Average IQ in Europe by country (map) - givan
http://jakubmarian.com/average-iq-in-europe-by-country-map/
======
fsloth
One of the authors of one of the reference materials (Tatu Vanhanen) of Lynn
and Vanhanen is fairly suspect in his methodology of applying and analysing of
IQ scores.

Fact #1: It's not actually obvious what IQ scores measure, what amount of
cultural bias the scores have and does it even make sense to compare IQ scores
between different populations.
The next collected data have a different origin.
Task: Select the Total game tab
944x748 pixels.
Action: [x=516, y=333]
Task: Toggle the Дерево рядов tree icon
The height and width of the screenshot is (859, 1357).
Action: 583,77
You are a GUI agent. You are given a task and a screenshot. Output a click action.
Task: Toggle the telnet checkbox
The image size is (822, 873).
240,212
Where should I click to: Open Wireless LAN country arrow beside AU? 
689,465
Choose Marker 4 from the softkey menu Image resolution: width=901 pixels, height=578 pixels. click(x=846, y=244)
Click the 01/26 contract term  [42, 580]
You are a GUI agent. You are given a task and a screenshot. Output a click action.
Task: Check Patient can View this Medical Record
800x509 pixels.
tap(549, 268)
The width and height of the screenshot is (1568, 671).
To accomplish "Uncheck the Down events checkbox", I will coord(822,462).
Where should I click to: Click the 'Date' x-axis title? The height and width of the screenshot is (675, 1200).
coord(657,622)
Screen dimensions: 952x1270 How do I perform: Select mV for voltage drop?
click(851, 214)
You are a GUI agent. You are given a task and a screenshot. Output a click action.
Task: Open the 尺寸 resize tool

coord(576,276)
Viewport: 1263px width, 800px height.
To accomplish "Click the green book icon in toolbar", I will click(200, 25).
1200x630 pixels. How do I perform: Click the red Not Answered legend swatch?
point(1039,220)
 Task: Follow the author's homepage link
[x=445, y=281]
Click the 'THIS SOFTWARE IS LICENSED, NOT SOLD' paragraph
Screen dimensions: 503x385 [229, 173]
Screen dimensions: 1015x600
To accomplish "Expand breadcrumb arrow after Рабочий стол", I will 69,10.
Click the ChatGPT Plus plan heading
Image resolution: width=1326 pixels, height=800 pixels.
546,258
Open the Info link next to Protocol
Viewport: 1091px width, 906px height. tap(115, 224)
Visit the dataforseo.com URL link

Well, it's a number so yes, you can numerically
compare it, but - as we engineers would put it - it's not obvious that the
scalar value of 'IQ' has the same dimension in disjoint populations.

There are various attempts to map human beings mental capabilites on various
basis functions (IQ, Briggs-Meyers etc.). From the point of view of armchair
natural scientist none of the the approaches are very convincing as hard core
analysis tools. As facilitation tools they can provide value, but facilitation
always includes discussion and holistic analysis of what actually the number
means in each situtation.

Fact #2: Tatu Vanhanen has quite a lot of publicized work where he expresses
views that are quite openly racist - veiled in a thin cloack of
pseudoscientific analysis. It appears that he starts from the theory that some
populations have higher IQ:s and then he massages the numbers until he can
"prove" his original hypothesis of bias between some populations. I will not
trust any number that man quotes because figuring out who he computed it would
be a waste of time. IMHO, YMMV and so on but this has been his way or working
for at least three decades. So, yes, crackpot radars ahoy.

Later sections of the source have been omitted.